Не следует думать, будто меня это совершенно не коснулось и я избежала множества выговоров и косвенных упреков, которые вовсе не утрачивали своего жала от того, что ничего не говорилось прямо, но, напротив, ранили глубже, так как не позволяли сказать хоть слово в свое оправдание. Мне часто приказывалось развлечь мисс Матильду чем-нибудь другим, напоминая ей о требованиях и запретах маменьки. Я прилагала все усилия, но как можно было развлекать ее против воли, предлагая занятия, к которым ее сердце совершенно не лежало? И хотя я не ограничивалась только напоминаниями, мои короткие увещевания никакого впечатления не производили.
— Милая мисс Грей! Просто поразительно! Полагаю, от вас нельзя требовать того, что вам не дано природой, и все же я удивляюсь, что вам не удается завоевать доверие девочки, так чтобы ваше общество было ей по меньшей мере столь же приятно, как компания Роберта или Джозефа!
— Но они лучше меня разбираются в том, что ее интересует, — отвечала я.
— Ну-ну!

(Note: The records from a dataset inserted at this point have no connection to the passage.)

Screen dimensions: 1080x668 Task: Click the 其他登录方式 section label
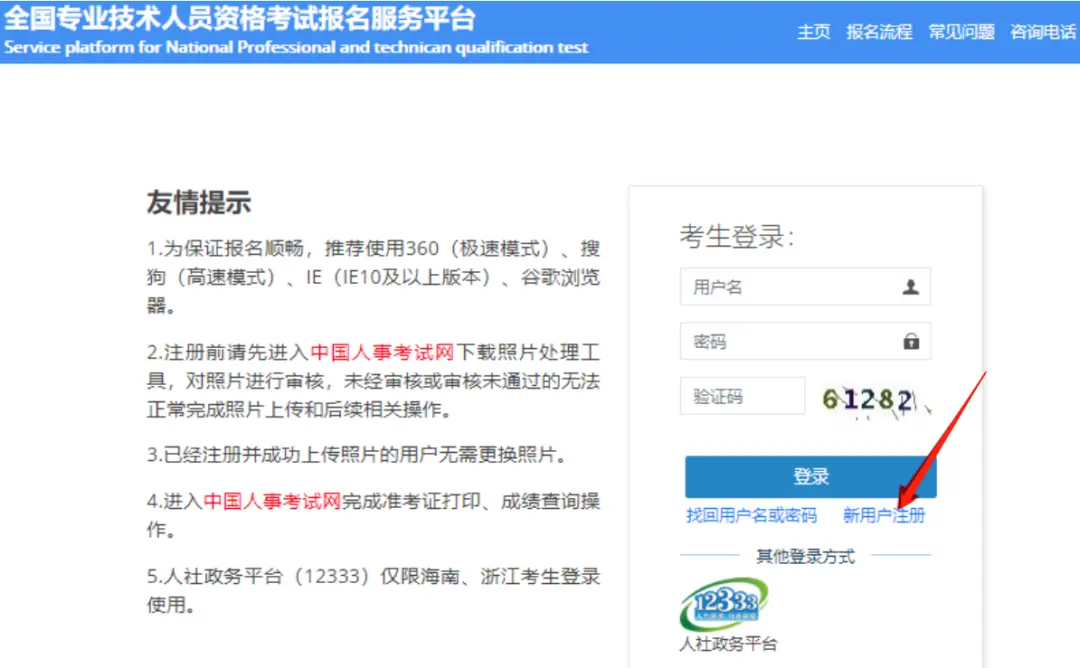tap(808, 556)
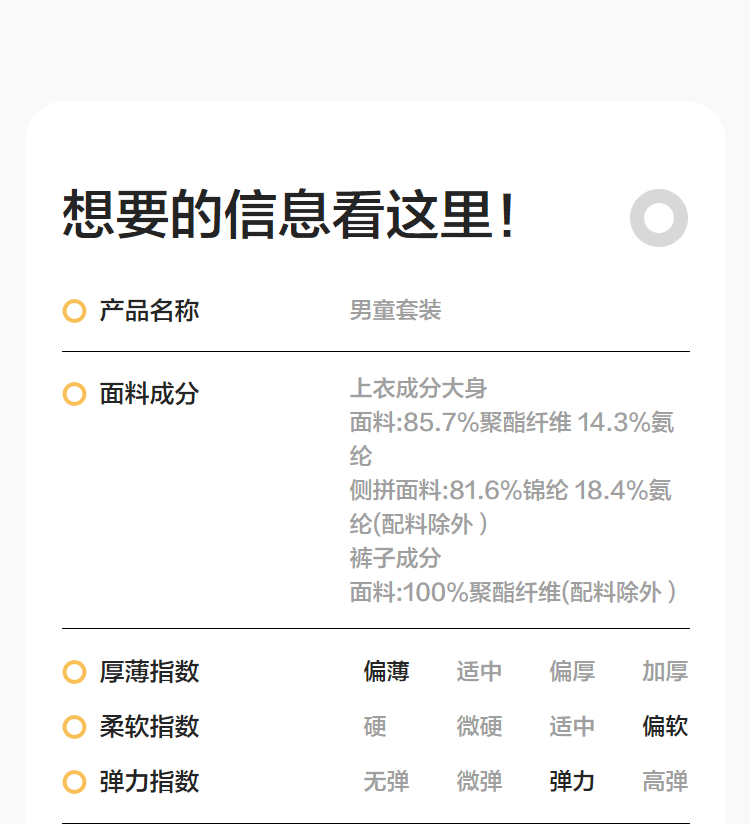
Task: Select 偏薄 thickness option
Action: click(x=386, y=672)
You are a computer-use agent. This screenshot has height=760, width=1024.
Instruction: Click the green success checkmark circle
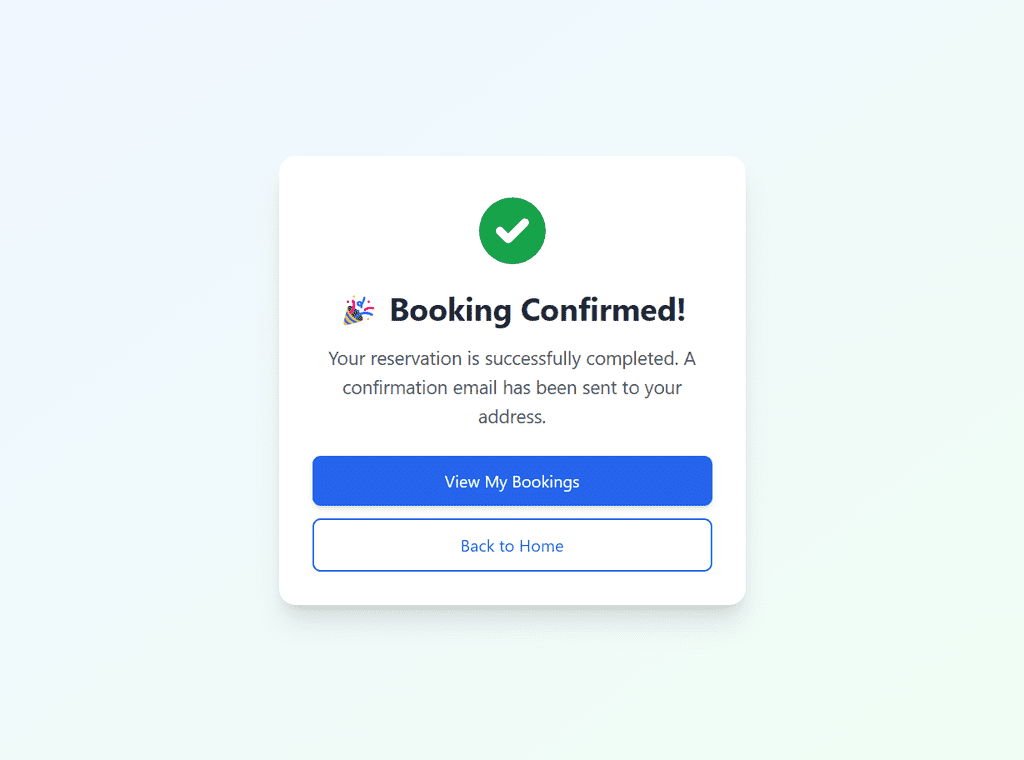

Согласитесь, несколько странно услышать такое признание из уст ее гувернантки! Кто, хотела бы я знать, может воспитать вкусы девочки, если ее гувернантка этим не занимается? Я знавала гувернанток, для которых изящество манер и благовоспитанность порученных их попечению девиц были как бы их собственными, и они краснели от стыда, если их за что-нибудь упрекали. А малейшее замечание по адресу их учениц причиняло им большее огорчение, чем обращенное к ним самим. И мне это представлялось только естественным.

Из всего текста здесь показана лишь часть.